**Prompt**
The entries that follow include a run beginning at the line with "Task: Open the Render properties tab icon" and ending at the line with "home in Baabe"; restate that run word for word and leave the rest out.

(Material for the task Opens)

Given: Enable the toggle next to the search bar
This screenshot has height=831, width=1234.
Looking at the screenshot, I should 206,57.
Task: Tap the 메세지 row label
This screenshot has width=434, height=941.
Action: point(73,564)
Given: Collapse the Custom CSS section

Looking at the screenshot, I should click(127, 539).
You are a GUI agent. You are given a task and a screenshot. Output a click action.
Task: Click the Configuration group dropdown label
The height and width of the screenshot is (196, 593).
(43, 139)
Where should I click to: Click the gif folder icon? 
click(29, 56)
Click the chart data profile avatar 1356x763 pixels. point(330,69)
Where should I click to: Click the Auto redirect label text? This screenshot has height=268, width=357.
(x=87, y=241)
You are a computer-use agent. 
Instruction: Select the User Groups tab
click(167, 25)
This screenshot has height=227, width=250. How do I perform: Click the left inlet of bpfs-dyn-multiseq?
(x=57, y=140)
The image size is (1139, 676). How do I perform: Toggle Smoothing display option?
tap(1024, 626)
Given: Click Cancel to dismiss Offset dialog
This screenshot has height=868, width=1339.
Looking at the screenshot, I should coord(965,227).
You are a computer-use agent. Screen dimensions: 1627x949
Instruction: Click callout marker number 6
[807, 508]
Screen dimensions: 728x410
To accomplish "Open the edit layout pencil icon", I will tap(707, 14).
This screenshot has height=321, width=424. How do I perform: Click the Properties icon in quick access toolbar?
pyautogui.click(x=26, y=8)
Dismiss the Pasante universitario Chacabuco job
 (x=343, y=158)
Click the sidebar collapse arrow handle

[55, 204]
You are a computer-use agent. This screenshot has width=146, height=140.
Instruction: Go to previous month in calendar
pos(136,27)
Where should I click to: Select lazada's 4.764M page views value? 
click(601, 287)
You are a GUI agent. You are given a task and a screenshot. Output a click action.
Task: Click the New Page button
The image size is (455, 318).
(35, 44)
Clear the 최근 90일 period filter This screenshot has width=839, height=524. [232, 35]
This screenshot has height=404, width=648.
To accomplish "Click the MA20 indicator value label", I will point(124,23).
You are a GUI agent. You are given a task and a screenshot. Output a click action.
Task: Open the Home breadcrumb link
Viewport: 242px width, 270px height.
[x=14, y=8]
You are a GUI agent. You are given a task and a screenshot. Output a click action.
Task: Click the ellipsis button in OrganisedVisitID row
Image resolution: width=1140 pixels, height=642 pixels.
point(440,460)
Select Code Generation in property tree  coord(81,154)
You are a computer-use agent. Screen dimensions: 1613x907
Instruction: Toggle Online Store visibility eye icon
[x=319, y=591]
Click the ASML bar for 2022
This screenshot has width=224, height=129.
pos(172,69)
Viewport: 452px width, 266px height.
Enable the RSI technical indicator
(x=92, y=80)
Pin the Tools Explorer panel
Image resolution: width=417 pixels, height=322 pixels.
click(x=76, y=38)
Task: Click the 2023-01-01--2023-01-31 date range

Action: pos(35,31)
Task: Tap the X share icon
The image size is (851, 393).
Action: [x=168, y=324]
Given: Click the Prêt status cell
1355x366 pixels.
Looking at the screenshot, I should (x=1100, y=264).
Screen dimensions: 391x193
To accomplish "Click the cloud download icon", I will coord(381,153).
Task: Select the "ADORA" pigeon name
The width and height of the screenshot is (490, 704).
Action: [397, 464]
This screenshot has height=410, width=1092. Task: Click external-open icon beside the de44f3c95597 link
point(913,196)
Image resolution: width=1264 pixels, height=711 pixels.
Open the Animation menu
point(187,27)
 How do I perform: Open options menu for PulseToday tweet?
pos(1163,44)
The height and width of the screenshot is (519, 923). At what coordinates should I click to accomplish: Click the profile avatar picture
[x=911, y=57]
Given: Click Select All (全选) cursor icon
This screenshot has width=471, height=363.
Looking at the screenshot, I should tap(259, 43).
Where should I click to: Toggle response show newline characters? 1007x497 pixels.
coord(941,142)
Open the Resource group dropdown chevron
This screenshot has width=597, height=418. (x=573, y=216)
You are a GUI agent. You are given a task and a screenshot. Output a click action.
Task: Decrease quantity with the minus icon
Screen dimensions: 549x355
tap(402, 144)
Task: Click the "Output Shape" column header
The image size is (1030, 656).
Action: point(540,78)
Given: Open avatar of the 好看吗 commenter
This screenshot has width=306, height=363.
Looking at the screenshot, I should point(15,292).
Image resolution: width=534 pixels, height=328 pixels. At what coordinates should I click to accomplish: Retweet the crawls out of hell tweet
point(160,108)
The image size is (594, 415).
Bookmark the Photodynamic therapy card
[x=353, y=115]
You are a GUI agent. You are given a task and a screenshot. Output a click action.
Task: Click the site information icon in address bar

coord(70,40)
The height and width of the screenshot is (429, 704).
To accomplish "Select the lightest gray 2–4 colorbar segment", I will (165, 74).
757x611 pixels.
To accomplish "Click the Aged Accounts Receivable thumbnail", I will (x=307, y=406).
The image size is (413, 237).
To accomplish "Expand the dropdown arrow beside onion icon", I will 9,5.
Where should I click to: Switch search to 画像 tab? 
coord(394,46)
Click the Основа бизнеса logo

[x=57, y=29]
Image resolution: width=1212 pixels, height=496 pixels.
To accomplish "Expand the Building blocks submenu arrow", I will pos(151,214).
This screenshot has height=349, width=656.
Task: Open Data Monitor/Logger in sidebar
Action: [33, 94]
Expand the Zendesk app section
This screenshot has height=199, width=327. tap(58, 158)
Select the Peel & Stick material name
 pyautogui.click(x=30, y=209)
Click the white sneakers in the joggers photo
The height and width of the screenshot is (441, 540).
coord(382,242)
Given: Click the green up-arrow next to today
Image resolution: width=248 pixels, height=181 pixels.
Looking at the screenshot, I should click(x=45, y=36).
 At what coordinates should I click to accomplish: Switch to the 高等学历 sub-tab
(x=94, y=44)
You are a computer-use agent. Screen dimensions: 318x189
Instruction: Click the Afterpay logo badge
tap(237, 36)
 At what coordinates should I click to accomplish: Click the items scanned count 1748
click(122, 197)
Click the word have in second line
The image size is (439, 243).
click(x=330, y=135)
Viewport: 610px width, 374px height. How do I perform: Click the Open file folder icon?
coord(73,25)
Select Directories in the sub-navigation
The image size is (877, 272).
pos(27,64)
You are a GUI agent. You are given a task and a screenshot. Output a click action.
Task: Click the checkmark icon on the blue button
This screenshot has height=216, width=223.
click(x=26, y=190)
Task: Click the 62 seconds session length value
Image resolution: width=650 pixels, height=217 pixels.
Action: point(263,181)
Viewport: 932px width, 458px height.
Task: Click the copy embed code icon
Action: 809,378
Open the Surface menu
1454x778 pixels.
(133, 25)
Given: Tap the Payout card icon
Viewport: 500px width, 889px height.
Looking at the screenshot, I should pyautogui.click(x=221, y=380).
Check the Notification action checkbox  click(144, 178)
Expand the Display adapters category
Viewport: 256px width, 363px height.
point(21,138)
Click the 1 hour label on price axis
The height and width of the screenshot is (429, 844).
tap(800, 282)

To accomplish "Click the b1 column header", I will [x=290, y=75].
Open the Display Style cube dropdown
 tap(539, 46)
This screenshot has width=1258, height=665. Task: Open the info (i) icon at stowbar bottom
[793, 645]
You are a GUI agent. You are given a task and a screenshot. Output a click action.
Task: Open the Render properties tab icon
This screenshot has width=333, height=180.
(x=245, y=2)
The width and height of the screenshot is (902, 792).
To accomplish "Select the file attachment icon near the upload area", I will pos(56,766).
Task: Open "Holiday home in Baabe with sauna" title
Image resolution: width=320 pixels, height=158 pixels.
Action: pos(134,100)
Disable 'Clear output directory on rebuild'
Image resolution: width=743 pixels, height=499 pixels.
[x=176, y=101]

(Material for the task Closes)

**Response for this exercise**
Task: Open the Render properties tab icon
This screenshot has width=333, height=180.
(x=245, y=2)
The width and height of the screenshot is (902, 792).
To accomplish "Select the file attachment icon near the upload area", I will pos(56,766).
Task: Open "Holiday home in Baabe with sauna" title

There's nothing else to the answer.